アマゾン VS. ネットフリックス ハーバードのファイナンス講座ではどう教えているか?

Photo: Adobe Stock

『HOW FINANCE WORKS ハーバード・ビジネス・スクール ファイナンス講座』は、ハーバード大学のオンラインのファイナンス講座(Leading with Finance)をベースにテキスト化された教科書です。ファイナンスの教科書といえば、堅苦しいイメージですが、本書は少しイメージが違います。

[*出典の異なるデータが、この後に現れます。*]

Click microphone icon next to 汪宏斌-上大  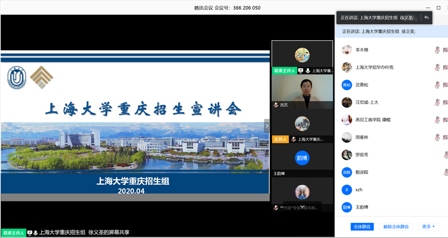[437, 102]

アマゾン、ネットフリックス、スターバックス、アップル、ナイキ…誰でも知っている企業の最新の財務データを使って、経済ニュース、金融ニュースなどをからめながら基礎的なファイナンスの知識を身に着けていきます。そのエッセンスをコンパクトに紹介します。

■売上カーブは似ていても、利益やキャッシュフローは全然違う!

なぜキャッシュの視点が非常に示唆に富むのか? アマゾンとネットフリックスという大手企業2社の売上の数字を比較してみよう(図2-5と2-6を参照)。

グラフの縦軸の目盛りは違う(アマゾンはネットフリックスよりはるかに大きい)。2001 年から17年の間に、両社とも目覚ましい成長を遂げている。だがそれは売上だけのことだ。もう少し財務指標を見てみよう(図2-7と2-8を参照)。

アマゾンは利益を上げていないように見える。少なくとも直近まではそうだ。利益指標では、ネットフリックスはアマゾンよりも利益を上げているように見える。